[DIRECTIONS FOR THIS TASK]: Once you have read the entries below, give them all again without any difference.

[DATA FOR PROCESSING]:

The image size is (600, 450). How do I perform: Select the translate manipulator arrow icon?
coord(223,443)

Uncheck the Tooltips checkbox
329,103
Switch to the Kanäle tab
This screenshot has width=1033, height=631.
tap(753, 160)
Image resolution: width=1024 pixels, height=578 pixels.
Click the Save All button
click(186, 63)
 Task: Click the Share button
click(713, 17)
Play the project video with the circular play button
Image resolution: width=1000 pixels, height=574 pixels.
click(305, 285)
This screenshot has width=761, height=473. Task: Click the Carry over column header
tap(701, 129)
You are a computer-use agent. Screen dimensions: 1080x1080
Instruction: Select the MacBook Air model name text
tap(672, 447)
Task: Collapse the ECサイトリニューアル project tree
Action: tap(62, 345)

[TASK RESULT]:
The image size is (600, 450). How do I perform: Select the translate manipulator arrow icon?
coord(223,443)

Uncheck the Tooltips checkbox
329,103
Switch to the Kanäle tab
This screenshot has width=1033, height=631.
tap(753, 160)
Image resolution: width=1024 pixels, height=578 pixels.
Click the Save All button
click(186, 63)
 Task: Click the Share button
click(713, 17)
Play the project video with the circular play button
Image resolution: width=1000 pixels, height=574 pixels.
click(305, 285)
This screenshot has width=761, height=473. Task: Click the Carry over column header
tap(701, 129)
You are a computer-use agent. Screen dimensions: 1080x1080
Instruction: Select the MacBook Air model name text
tap(672, 447)
Task: Collapse the ECサイトリニューアル project tree
Action: tap(62, 345)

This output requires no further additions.